### WORK ITEM
Each line of the material must reappear unchanged in the answer.

════

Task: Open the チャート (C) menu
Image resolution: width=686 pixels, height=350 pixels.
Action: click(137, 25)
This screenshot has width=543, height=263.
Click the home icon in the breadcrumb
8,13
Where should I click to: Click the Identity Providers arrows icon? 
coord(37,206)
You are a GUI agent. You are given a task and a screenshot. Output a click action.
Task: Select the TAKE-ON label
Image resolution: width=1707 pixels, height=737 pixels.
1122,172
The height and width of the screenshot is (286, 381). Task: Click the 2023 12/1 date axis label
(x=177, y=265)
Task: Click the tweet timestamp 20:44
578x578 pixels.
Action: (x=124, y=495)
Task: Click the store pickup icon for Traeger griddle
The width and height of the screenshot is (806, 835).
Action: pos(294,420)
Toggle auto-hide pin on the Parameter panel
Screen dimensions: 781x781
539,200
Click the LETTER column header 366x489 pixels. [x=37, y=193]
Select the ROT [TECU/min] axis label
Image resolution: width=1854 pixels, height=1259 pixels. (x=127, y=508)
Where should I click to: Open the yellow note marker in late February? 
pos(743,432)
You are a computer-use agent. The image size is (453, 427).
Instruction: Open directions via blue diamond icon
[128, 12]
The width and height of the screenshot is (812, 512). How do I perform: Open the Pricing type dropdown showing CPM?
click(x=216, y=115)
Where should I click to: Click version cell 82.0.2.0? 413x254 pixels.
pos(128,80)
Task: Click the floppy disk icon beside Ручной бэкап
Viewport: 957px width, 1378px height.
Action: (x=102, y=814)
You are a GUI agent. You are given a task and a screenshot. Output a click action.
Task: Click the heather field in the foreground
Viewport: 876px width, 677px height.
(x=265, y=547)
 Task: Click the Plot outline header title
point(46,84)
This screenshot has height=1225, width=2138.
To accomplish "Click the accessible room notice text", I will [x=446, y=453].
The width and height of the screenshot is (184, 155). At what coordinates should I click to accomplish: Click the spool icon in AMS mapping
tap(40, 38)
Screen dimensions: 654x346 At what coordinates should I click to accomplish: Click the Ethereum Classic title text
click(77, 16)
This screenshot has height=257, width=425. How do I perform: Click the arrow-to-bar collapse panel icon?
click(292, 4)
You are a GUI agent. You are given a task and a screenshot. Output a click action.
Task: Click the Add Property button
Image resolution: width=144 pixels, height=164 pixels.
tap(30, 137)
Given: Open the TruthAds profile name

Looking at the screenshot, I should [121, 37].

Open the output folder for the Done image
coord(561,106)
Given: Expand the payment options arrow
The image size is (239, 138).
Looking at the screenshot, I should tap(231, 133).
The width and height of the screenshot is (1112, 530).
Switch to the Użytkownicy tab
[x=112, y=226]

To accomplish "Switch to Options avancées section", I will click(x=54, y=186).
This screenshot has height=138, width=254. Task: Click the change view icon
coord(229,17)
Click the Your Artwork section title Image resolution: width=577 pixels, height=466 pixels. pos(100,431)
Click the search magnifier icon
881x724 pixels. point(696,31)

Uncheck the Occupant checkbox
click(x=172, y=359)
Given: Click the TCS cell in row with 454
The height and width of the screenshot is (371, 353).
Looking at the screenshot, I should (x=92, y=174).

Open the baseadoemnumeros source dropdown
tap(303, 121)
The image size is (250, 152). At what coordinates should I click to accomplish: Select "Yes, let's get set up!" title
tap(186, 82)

════

### TASK ANSWER
Task: Open the チャート (C) menu
Image resolution: width=686 pixels, height=350 pixels.
Action: click(137, 25)
This screenshot has width=543, height=263.
Click the home icon in the breadcrumb
8,13
Where should I click to: Click the Identity Providers arrows icon? 
coord(37,206)
You are a GUI agent. You are given a task and a screenshot. Output a click action.
Task: Select the TAKE-ON label
Image resolution: width=1707 pixels, height=737 pixels.
1122,172
The height and width of the screenshot is (286, 381). Task: Click the 2023 12/1 date axis label
(x=177, y=265)
Task: Click the tweet timestamp 20:44
578x578 pixels.
Action: (x=124, y=495)
Task: Click the store pickup icon for Traeger griddle
The width and height of the screenshot is (806, 835).
Action: pos(294,420)
Toggle auto-hide pin on the Parameter panel
Screen dimensions: 781x781
539,200
Click the LETTER column header 366x489 pixels. [x=37, y=193]
Select the ROT [TECU/min] axis label
Image resolution: width=1854 pixels, height=1259 pixels. (x=127, y=508)
Where should I click to: Open the yellow note marker in late February? 
pos(743,432)
You are a computer-use agent. The image size is (453, 427).
Instruction: Open directions via blue diamond icon
[128, 12]
The width and height of the screenshot is (812, 512). How do I perform: Open the Pricing type dropdown showing CPM?
click(x=216, y=115)
Where should I click to: Click version cell 82.0.2.0? 413x254 pixels.
pos(128,80)
Task: Click the floppy disk icon beside Ручной бэкап
Viewport: 957px width, 1378px height.
Action: (x=102, y=814)
You are a GUI agent. You are given a task and a screenshot. Output a click action.
Task: Click the heather field in the foreground
Viewport: 876px width, 677px height.
(x=265, y=547)
 Task: Click the Plot outline header title
point(46,84)
This screenshot has height=1225, width=2138.
To accomplish "Click the accessible room notice text", I will [x=446, y=453].
The width and height of the screenshot is (184, 155). At what coordinates should I click to accomplish: Click the spool icon in AMS mapping
tap(40, 38)
Screen dimensions: 654x346 At what coordinates should I click to accomplish: Click the Ethereum Classic title text
click(77, 16)
This screenshot has height=257, width=425. How do I perform: Click the arrow-to-bar collapse panel icon?
click(292, 4)
You are a GUI agent. You are given a task and a screenshot. Output a click action.
Task: Click the Add Property button
Image resolution: width=144 pixels, height=164 pixels.
tap(30, 137)
Given: Open the TruthAds profile name

Looking at the screenshot, I should [121, 37].

Open the output folder for the Done image
coord(561,106)
Given: Expand the payment options arrow
The image size is (239, 138).
Looking at the screenshot, I should tap(231, 133).
The width and height of the screenshot is (1112, 530).
Switch to the Użytkownicy tab
[x=112, y=226]

To accomplish "Switch to Options avancées section", I will click(x=54, y=186).
This screenshot has height=138, width=254. Task: Click the change view icon
coord(229,17)
Click the Your Artwork section title Image resolution: width=577 pixels, height=466 pixels. pos(100,431)
Click the search magnifier icon
881x724 pixels. point(696,31)

Uncheck the Occupant checkbox
click(x=172, y=359)
Given: Click the TCS cell in row with 454
The height and width of the screenshot is (371, 353).
Looking at the screenshot, I should (x=92, y=174).

Open the baseadoemnumeros source dropdown
tap(303, 121)
The image size is (250, 152). At what coordinates should I click to accomplish: Select "Yes, let's get set up!" title
tap(186, 82)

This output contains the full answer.